►

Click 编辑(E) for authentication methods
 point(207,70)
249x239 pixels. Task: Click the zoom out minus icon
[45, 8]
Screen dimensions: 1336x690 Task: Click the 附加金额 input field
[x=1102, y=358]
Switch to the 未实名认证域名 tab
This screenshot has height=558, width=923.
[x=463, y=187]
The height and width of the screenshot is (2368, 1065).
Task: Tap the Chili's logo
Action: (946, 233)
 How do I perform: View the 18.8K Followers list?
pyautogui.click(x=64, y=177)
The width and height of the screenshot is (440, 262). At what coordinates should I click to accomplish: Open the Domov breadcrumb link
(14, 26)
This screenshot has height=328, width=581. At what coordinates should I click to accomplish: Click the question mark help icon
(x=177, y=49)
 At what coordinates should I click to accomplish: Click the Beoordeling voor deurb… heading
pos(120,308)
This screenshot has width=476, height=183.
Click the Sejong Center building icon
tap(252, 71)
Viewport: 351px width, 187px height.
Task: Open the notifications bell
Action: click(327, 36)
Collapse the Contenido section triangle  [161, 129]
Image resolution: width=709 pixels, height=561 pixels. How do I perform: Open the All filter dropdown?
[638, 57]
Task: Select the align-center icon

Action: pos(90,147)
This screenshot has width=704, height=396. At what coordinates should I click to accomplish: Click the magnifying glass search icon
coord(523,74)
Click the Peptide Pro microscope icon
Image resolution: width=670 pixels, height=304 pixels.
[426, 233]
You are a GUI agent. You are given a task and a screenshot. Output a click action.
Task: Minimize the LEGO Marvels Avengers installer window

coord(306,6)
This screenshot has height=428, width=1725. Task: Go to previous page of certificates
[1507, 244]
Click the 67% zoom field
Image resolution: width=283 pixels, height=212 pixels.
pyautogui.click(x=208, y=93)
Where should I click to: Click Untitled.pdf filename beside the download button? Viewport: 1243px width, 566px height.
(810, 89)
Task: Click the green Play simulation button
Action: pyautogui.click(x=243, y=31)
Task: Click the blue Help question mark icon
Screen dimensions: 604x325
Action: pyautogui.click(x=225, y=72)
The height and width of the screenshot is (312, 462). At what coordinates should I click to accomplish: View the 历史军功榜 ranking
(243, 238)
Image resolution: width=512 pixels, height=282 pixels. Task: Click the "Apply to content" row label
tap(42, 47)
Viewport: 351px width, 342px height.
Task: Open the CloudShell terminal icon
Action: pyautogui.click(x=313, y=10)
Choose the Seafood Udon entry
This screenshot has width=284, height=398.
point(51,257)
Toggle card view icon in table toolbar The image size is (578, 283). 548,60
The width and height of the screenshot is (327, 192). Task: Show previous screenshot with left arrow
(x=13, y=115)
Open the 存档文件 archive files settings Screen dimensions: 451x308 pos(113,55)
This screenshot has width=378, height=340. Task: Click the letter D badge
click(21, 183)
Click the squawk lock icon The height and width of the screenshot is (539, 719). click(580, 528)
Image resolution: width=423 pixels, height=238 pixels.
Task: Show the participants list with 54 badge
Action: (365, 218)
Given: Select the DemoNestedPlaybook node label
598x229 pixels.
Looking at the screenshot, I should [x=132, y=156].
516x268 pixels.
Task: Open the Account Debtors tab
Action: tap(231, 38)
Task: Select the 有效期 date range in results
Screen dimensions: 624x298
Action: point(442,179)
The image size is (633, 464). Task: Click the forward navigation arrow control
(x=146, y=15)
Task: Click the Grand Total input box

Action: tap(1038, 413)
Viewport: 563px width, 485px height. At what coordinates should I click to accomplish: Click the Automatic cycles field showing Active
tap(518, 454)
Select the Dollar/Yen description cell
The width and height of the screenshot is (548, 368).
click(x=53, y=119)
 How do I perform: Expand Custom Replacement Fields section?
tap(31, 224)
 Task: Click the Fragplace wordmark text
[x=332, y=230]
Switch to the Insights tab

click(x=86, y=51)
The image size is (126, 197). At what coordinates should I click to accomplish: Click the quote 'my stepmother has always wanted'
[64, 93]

◄

* **PROBLEM DETAILS**
Output must be limited to the lines beginning with the one that contains "The image size is (126, 197)." and ending with the last line of the entries, reproduced exactly.

* **SOLUTION TO THE PROBLEM**
The image size is (126, 197). At what coordinates should I click to accomplish: Click the quote 'my stepmother has always wanted'
[64, 93]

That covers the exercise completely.